A/HRC/35/25/Add.3
113. Ensure that all detained migrants are able to promptly contact their family,
consular services and legal counsel.
114. Develop comprehensive human rights training programmes for all staff who
work in such centres, including to provide them with the ability to identify detainees
exhibiting mental health problems.
115. Improve available mental health services in detention, based on the principle of
informed consent.
116. Provide on-site interpreters in immigration detention facilities, at least for
commonly spoken languages, so as to render health services and other services more
accessible and appropriate for detainees lacking English-language skills.
117. Adopt all necessary measures to ensure that stateless persons whose asylum
claims are refused and refugees with adverse security or character assessments are
not held in detention indefinitely, including by resorting to non-custodial alternatives
to detention.
118. Quickly close down the regional processing centres in Papua New Guinea and
Nauru and terminate the offshore processing policy, in order to remedy the systemic
human rights violations that this policy creates.
119. Immediately repatriate all children and families with children from regional
processing centres to mainland Australia and place them in communities with
appropriate child and family psychiatric care and appropriate support for their
integration in the school and social systems.
120. Find meaningful and timely resettlement options for all refugees in regional
processing centres, while respecting the right to family unity. Any agreement
regarding third-country resettlement must be meaningful in terms of numbers,
timeliness, and opportunities to rebuild one’s life, take into account particularly
vulnerable migrants, and respect Australia’s international humanitarian and human
rights obligations. Refugees and migrants who cannot be quickly resettled in a foreign
country must be repatriated without delay on Australian territory.
D.
Access to justice
121. Ensure the independent and systematic monitoring of all detention centres by
independent and competent oversight mechanisms, so that they are all brought to the
same standards. In order to foster accountability for human rights abuses, their
reports should be immediately made available to the public.

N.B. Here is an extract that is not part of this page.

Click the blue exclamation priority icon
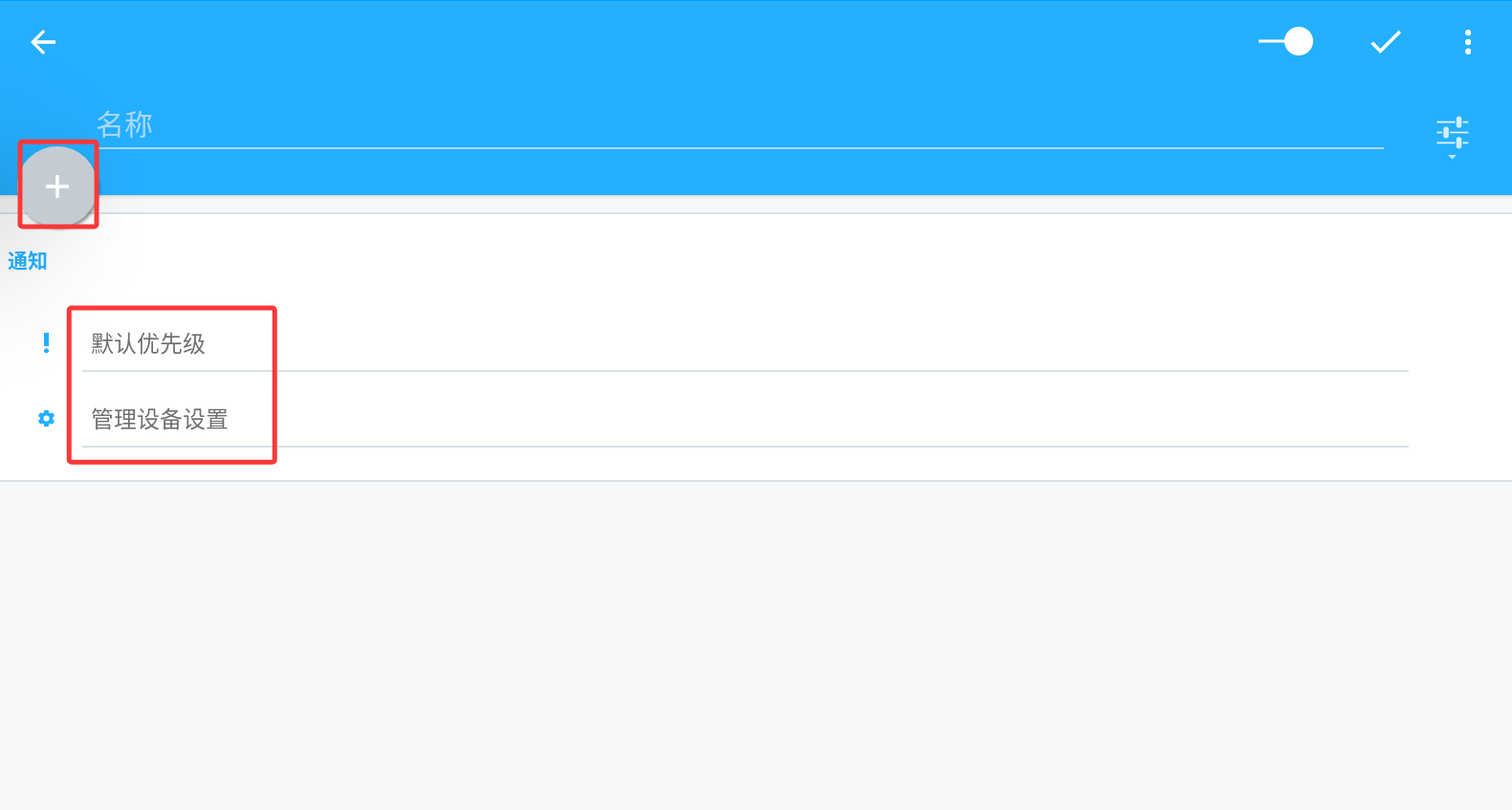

122. Ensure that reports of abuse in regional processing centres are properly
investigated by an independent and competent oversight mechanism, and that persons
found guilty are held accountable.
123. Allow the Australian Human Rights Commission to inquire at will in offshore
regional processing centres about the actions of Australian authorities and of service
providers.
124. Ensure full and proper access to justice for all detainees, including by means of
a more accountable system for lodging complaints within detention centres.
125.
Ensure that all detained persons who claim protection concerns are, without
delay, adequately informed of their right to seek asylum, and able to register their
asylum claim, and can communicate with UNHCR, lawyers and civil society
organizations.
126. Ensure that migrants, asylum seekers and refugees, whatever their status, have
easy access to competent lawyers, free of charge when needed, in order to challenge
any decision made that threatens their rights and freedoms, especially in expulsion,
detention and asylum procedures.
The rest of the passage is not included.